In 1967, Russell was named Steelers defensive captain (a title he held for 10 years) and earned a master’s degree in business administration at Missouri.

Russell played for losing teams from 1966 to 1971 before experiencing a turnaround under head coach Chuck Noll. From 1974-76, the Steelers’ linebacking unit of Jack Ham, Jack Lambert and Russell was considered “the best in football,” Baltimore Colts running back Lydell Mitchell told the Post-Gazette.

The Steelers were NFL champions in 1974 and 1975, beating the Minnesota Vikings and Dallas Cowboys in the Super Bowls those seasons.

Russell played in 168 consecutive regular-season games for the Steelers. Video He was 35 when he stopped playing and opened an investment securities firm in Pittsburgh. Russell also did extensive charitable work there.

Adventure seeker

According to the Post-Gazette, Russell became “the ultimate mountain man,” summiting all 54 14,000-foot peaks in Colorado. He also climbed Mount Kenya and Mount Kilimanjaro in Africa.

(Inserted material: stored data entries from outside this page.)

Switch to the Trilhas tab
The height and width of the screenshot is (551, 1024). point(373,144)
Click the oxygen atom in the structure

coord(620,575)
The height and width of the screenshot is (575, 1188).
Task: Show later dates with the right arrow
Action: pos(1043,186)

Russell and former Steelers center Ray Mansfield completed the Hunter’s Island Route, a 145-mile canoe adventure through the Canadian wilderness.

“I had always been curious about the limits of physical endurance,” Russell told Neil Amdur of the New York Times. “After football games, I was so exhausted that I used to get this tremendous feeling of peace, as if I had used every bone in my body. I always wondered whether it was possible to achieve this same feeling somewhere else.”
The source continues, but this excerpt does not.